A major poet, Paul Laurence Dunbar (1872–1906) was one of the first African American writers to garner international recognition in the wake of emancipation. In this definitive biography, the first full-scale life of Dunbar in half a century, Gene Andrew Jarrett offers a revelatory account of a writer whose Gilded Age celebrity as the “poet laureate of his race” hid the private struggles of a man who, in the words of his famous poem, felt like a “caged bird” that sings.
Jarrett tells the fascinating story of how Dunbar, born during Reconstruction to formerly enslaved parents, excelled against all odds to become an accomplished and versatile artist.

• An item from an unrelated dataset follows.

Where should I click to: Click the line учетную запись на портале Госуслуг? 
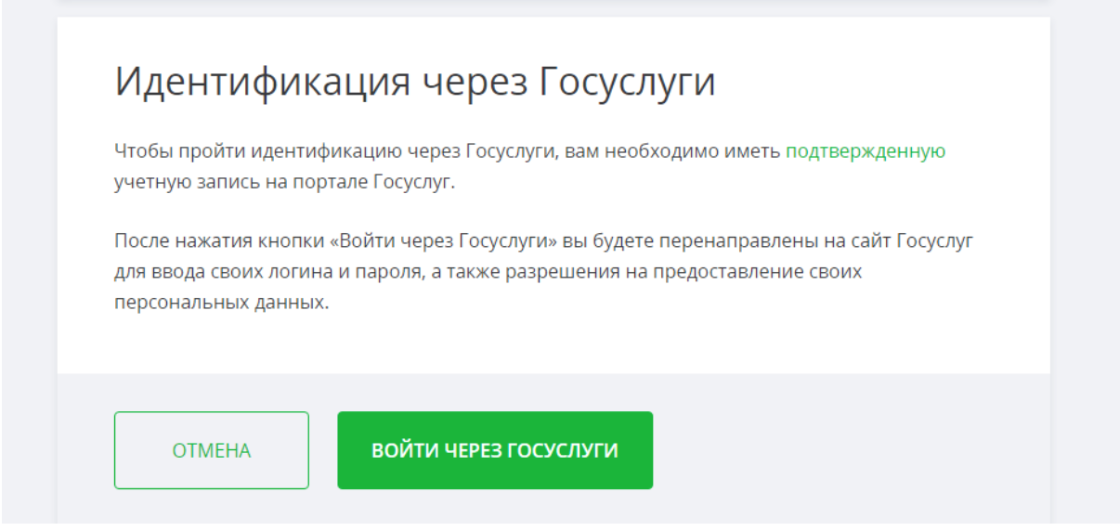tap(285, 182)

A prolific and successful poet, novelist, essayist, playwright, and Broadway librettist, he was also a friend of such luminaries as Frederick Douglass and Orville and Wilbur Wright. But while audiences across the United States and Europe flocked to enjoy his literary readings, Dunbar privately bemoaned shouldering the burden of race and catering to minstrel stereotypes to earn fame and money. Inspired by his parents’ survival of slavery, but also agitated by a turbulent public marriage, beholden to influential benefactors, and helpless against his widely reported bouts of tuberculosis and alcoholism, he came to regard his racial notoriety as a curse as well as a blessing before dying at the age of only thirty-three.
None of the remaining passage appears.